Jonny picked up the phone and rang through to the office. “We’re finished. Do you want to come through and cash up?”
Handing Christine her coat, he noticed the spotty youth’s Harrington jacket had already gone. Shirker!
He could smell his boss’ recently applied aftershave wafting through to the bar before even seeing him. Giving a wave Jonny walked towards the exit. Christine hurried out in front of Jonny.
“See you tomorrow,” she shouted to her boss, ignoring the obvious dismay in his face. “Oh and your brother was in earlier.
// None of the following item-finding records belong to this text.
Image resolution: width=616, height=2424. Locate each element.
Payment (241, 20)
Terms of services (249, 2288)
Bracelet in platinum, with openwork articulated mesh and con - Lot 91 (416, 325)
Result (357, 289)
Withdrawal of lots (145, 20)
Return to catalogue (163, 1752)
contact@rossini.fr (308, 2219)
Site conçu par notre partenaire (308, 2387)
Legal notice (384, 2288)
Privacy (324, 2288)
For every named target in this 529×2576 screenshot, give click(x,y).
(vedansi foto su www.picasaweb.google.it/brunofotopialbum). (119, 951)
Asked if you can call him.”
“Do you want a lift Jonny?”
He paused. “Yeah, thanks.”
They walked across to the solitary vehicle in the dimly lit car park. She bent down to insert her key into the door lock, got in and reached across to unlock the passenger door. Jonny opened the door, threw her coat over onto the back seat and sat down.
“You gonna get yourself some wheels soon Jonny?”
“Yeah just need to get my test passed. My dad’s let me drive his car down on the industrial estate.”
“Do you wanna go in this?”
“What now?”
Christine just smiled and nodded.
“Yeah, fuck it, why not.”
Lifting her leg over the gear stick and shifting her body across to the passenger side, she had to grab the handle above the door to hover over Jonny. He lifted his back side up so he could shuffle across into the driver’s seat.